Records contained in a dataset
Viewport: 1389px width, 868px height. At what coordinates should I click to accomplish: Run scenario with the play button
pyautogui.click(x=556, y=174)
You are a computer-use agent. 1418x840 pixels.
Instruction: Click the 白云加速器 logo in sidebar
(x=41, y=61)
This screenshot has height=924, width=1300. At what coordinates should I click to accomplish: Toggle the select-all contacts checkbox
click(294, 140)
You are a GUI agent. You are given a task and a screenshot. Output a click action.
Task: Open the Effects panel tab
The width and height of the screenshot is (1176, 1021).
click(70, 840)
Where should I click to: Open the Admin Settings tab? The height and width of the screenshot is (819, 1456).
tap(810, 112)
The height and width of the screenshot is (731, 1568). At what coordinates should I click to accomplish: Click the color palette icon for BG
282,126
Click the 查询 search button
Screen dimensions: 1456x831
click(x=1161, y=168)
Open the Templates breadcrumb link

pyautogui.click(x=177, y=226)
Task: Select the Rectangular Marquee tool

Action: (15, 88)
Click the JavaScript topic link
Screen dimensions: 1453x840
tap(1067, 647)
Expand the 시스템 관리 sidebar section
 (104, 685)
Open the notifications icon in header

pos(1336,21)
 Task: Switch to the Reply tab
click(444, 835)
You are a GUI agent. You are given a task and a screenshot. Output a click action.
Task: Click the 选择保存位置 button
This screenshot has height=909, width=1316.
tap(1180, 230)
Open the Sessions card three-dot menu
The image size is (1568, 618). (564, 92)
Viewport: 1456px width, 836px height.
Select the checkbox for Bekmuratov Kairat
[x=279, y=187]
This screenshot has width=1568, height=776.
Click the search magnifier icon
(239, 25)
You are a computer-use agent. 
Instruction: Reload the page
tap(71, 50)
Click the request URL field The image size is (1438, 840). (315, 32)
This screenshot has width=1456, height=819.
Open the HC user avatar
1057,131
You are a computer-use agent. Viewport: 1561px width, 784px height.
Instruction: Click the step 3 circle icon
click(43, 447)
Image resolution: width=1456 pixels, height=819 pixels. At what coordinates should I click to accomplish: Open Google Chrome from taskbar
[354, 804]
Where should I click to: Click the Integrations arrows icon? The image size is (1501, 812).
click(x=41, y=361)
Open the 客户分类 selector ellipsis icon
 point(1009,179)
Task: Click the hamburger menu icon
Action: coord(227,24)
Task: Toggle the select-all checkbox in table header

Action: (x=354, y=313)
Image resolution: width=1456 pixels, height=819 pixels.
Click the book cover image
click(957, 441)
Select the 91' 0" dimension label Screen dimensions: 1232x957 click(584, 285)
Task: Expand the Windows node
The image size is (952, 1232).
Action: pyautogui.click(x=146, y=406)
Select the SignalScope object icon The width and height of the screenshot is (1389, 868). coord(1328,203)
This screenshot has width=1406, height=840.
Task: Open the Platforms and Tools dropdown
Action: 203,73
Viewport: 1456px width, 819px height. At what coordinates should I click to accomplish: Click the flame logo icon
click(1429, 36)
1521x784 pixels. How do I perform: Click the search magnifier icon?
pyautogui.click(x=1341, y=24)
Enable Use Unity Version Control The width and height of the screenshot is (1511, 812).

TASK:
Output the line containing "Open the 客户分类 selector ellipsis icon" and every line after it through the final line of the records above, exactly as written and nothing else.

EXERCISE RESPONSE:
Open the 客户分类 selector ellipsis icon
 point(1009,179)
Task: Click the hamburger menu icon
Action: coord(227,24)
Task: Toggle the select-all checkbox in table header

Action: (x=354, y=313)
Image resolution: width=1456 pixels, height=819 pixels.
Click the book cover image
click(957, 441)
Select the 91' 0" dimension label Screen dimensions: 1232x957 click(584, 285)
Task: Expand the Windows node
The image size is (952, 1232).
Action: pyautogui.click(x=146, y=406)
Select the SignalScope object icon The width and height of the screenshot is (1389, 868). coord(1328,203)
This screenshot has width=1406, height=840.
Task: Open the Platforms and Tools dropdown
Action: 203,73
Viewport: 1456px width, 819px height. At what coordinates should I click to accomplish: Click the flame logo icon
click(1429, 36)
1521x784 pixels. How do I perform: Click the search magnifier icon?
pyautogui.click(x=1341, y=24)
Enable Use Unity Version Control The width and height of the screenshot is (1511, 812).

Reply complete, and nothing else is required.